Haftbefehls rätselhafte Rückkehr: Maske, kurze Auftritte und ein neues Leben
Francesco HeinrichHaftbefehls rätselhafte Rückkehr: Maske, kurze Auftritte und ein neues Leben
Der Rapper Haftbefehl ist nach der Veröffentlichung der Netflix-Dokumentation Babo – Die Haftbefehl-Story auf die Bühne zurückgekehrt. Der Künstler – mit bürgerlichem Namen Aykut Anhan – sorgt mit seinen kurzen Auftritten und ungewöhnlichem Erscheinungsbild für neues Aufsehen. Sowohl Fans als auch Medien haben registriert, dass er bei Konzerten neuerdings sein Gesicht verdeckt hält.
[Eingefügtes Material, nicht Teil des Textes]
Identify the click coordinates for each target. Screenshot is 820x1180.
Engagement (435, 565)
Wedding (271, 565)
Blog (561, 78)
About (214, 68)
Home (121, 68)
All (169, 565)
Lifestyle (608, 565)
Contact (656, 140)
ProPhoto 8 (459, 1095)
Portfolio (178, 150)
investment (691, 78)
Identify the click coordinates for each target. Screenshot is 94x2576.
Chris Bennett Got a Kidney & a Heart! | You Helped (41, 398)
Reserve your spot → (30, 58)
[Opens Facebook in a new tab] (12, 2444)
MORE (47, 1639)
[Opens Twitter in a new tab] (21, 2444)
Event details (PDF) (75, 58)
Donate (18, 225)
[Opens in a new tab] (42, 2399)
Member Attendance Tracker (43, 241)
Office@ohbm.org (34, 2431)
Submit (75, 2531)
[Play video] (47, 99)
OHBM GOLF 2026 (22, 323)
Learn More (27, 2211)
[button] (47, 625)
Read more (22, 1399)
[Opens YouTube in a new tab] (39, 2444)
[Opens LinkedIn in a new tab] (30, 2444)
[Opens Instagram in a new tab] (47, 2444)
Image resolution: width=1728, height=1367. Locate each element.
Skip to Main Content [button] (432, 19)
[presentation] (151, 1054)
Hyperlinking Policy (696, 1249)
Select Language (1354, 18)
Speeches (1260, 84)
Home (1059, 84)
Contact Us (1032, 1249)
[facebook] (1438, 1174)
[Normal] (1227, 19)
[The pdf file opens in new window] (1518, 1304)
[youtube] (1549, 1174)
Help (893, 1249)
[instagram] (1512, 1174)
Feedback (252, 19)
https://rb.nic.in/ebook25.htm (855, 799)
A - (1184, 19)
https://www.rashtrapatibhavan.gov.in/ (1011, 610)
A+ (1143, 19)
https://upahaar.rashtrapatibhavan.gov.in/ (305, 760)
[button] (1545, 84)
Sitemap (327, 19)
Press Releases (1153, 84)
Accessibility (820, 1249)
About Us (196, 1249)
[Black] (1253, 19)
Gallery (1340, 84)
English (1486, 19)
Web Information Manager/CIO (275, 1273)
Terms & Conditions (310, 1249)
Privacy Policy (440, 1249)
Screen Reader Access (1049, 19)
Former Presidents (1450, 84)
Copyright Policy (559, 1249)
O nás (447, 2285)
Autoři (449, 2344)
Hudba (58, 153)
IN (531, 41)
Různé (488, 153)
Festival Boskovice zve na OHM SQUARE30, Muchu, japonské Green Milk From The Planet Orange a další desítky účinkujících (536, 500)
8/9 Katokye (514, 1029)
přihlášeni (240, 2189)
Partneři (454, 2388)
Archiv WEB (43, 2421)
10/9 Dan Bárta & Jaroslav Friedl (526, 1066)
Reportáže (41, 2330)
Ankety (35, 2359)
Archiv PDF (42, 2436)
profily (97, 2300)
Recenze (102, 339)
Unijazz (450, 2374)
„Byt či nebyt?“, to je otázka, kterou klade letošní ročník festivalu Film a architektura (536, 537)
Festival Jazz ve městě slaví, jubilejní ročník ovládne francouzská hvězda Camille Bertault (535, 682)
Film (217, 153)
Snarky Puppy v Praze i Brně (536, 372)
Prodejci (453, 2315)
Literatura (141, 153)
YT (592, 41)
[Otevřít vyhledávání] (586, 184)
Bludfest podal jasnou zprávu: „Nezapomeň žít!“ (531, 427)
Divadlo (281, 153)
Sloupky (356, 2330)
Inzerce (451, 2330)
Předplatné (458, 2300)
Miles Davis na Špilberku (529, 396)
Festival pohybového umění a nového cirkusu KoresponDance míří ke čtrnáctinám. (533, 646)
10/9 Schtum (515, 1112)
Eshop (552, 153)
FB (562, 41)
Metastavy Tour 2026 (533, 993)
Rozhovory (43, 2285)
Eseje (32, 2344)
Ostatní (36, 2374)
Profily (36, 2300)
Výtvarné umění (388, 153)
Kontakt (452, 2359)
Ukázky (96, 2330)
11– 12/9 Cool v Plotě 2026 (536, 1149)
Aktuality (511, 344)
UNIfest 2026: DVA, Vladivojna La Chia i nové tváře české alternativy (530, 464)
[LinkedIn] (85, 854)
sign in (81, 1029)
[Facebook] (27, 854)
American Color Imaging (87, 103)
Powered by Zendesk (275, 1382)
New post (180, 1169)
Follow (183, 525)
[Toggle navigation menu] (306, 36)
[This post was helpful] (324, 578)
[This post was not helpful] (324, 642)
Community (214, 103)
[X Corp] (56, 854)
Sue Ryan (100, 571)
Die Dokumentation beleuchtet Haftbefehls langen Kampf gegen die Drogensucht und enthüllt, dass er bereits mit 13 Jahren erstmals Kokain konsumierte. Sie schildert zudem seine beruflichen Rückschläge und persönlichen Abgründe und bietet einen schonungslosen Einblick in sein Leben abseits der Musik.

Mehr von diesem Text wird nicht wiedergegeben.